(Collected data)
----

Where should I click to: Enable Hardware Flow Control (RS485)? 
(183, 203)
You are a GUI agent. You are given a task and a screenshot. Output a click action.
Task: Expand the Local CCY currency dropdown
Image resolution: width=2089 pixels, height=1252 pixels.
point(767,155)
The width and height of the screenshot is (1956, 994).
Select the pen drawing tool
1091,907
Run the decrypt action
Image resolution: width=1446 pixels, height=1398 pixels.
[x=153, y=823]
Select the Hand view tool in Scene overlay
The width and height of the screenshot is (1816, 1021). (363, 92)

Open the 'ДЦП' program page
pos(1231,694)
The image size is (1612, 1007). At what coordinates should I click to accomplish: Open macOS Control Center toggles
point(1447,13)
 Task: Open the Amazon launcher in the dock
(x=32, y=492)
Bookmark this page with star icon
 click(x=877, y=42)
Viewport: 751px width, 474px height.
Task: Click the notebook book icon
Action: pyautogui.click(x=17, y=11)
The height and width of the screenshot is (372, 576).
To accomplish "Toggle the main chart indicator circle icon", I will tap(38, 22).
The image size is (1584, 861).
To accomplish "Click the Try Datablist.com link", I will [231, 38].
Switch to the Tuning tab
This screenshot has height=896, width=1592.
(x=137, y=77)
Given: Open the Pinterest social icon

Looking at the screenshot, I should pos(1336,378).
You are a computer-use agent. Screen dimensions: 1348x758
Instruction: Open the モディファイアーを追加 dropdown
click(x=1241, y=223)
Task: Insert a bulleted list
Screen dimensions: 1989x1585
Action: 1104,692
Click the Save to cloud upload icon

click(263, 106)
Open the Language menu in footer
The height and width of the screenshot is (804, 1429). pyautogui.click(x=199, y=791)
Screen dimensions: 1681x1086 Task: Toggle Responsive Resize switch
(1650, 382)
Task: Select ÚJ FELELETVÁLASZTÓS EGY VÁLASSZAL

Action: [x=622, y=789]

----

After reading the entries above, report the number of lines that include the string "agent". Give no other text.

=== Answer section ===
2